If the application concerns drugs falling under items 2 g) and the pack-size does not differ by more than 20% compared to an excisting reimbursed pack-size, a separate reimbursement application is not required provided that the price apllication states that reimbursement is also applied for.
3. Description of product
- Preparation name
- Active agent
- Form of drug
- Recommended daily dosage
- Prescription group
- Medically approved indication
State for which illness subsection and appurtenant preparation group of Article 9 the application for reimbursement is being made. Are there restrictions to the indication which are not made clear in the reimbursement subsection with appurtenant remarks? Prevailing prescription regulations/dispensation provisions.
5. Approved SPC to be enclosed
6. Approved maximum price per package
7. EU status summary:
- Approved indications
- Reimbursement status
- Marketing status
If the applicant has enclosed a pharmacoeconomic analysis which adequately covers the requested information in items 8 to 13, and 15, it is not necessary to repeat this. Reference to this information is sufficient.

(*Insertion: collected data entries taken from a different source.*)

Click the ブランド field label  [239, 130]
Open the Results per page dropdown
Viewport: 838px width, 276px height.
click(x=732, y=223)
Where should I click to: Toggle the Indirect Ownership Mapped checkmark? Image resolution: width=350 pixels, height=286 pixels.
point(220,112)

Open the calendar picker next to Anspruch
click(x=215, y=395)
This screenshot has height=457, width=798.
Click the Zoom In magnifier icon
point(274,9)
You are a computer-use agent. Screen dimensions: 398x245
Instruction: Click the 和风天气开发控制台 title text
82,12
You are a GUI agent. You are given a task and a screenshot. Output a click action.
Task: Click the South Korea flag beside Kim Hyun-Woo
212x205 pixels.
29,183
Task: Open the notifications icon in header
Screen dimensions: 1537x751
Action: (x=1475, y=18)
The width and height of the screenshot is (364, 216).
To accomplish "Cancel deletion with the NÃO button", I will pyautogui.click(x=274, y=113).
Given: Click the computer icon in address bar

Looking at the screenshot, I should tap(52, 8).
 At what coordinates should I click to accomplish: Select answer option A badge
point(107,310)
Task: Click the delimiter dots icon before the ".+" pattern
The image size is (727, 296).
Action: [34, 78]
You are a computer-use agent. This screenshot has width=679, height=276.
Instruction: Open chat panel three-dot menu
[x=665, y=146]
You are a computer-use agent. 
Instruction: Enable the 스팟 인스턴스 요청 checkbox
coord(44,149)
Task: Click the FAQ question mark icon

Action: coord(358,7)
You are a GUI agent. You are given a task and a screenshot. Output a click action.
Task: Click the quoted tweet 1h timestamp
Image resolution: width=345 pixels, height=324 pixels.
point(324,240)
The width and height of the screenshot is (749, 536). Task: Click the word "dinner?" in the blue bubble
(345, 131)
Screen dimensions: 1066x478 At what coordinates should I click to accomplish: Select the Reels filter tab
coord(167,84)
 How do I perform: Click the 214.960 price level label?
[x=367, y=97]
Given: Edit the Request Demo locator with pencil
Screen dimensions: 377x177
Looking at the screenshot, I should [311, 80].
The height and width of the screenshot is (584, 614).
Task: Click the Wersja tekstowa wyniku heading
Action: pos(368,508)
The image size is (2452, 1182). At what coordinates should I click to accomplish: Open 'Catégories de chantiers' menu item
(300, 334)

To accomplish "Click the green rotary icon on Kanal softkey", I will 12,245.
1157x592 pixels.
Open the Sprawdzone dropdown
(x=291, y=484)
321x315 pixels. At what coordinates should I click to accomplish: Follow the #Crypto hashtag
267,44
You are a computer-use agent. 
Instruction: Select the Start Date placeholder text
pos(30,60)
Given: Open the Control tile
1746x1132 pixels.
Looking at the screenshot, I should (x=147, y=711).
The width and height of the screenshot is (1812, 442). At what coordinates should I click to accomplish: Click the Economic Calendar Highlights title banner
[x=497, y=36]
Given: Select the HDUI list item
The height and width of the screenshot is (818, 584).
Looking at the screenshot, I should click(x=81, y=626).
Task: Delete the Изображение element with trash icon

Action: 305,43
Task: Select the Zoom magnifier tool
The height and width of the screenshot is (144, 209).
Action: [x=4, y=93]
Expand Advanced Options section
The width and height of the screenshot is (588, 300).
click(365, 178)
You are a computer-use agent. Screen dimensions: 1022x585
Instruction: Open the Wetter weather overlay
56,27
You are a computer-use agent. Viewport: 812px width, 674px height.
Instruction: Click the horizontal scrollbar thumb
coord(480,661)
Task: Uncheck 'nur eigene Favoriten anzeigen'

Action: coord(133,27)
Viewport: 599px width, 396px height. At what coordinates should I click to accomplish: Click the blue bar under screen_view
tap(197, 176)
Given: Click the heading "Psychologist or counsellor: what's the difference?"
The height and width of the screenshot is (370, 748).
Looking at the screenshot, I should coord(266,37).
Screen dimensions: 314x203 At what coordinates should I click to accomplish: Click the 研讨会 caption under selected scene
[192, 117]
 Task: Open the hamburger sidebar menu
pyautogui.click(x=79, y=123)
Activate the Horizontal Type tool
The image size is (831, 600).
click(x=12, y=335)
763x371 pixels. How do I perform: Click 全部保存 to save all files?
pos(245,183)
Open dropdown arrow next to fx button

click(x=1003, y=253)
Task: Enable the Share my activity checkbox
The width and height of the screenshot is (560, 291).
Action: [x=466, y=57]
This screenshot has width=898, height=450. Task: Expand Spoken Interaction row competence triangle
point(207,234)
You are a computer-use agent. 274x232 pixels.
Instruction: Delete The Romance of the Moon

8. Description of illness and epidemiology (*):
Description of the illness for which the drug is intended, including the effects of the illness in the short and long termas well as the severity of the disease. Description of the most relevant patient group(s) including current and anticipated development of prevalence / incidence.
9. Treatment regime for the drug (*):
- Daily dosage
- Anticipated treatment period (Life-long treatment?)
- Continuous or intermittent treatment? (e.g. six months per annum).
- Outcome and adverse reactions of the drug in the relevant patient group.
- Use of any additional medication.
10. Overview of existing treatment programmes (*):
- Description of the Norwegian treatment tradition for the indication in question.
- Estimate of total number of patients cited for medicinal treatment for this indication.
- Drug consumption, including additional medication per preparation group as well as preparation (AUP and total number DDD sold) and national insurance costs of these for the indication.
11. Position of drug in treatment programme
- Is the drug a first-line preparation?
- Is the preparation particularly suited to special patient groups due to outcome, adverse reactions, formulation or other?
- Will the medication replace an existing drug or be a supplement to an existing treatment programme?
- Expected development of patient base / number of users of the new preparation.
12. Anticipated sales
Current sales and projected sales development for the next five years (including this year) for the preparation (AUP and total number DDD sold, including sales under registration exemption).
Indicate expected consumption reduction per preparation (by AUP and total number DDD sold) used in the current treatment programme where this is relevant.
13. Clinical benefits (*)
If the applicant regards the product as having benefits of clinical significance, compared with relevant alternatives, such benefits should be described. Estimated portion of the indicated patient group that will realise this gain with the drug.
14. Pharmacoeconomic analyses
A pharmacoeconomic analysis shall be enclosed for all drugs falling under items 2a) -2c) when applying for inclusion in the reimbursement scheme.
See revised Guidelines for pharmacoeconomic analyses.
15. Budgetary consequences
The aggregate added expense for the National Insurance Administration with introduction of reimbursement for the drug shall be calculated (financial analysis) for the first five years subsequent to launch of the drug. Where relevant, the portion of the expense adjustment resulting from increase in number of patients and the portion resulting from transition to a more expensive medication shall be specified.
Reference list of all published studies on the drug and studies in documentation previously sent to the Norwegian Medicines Agency/ in connection with application for marketing license, and enclosure of non-published studies of relevance to reimbursement application.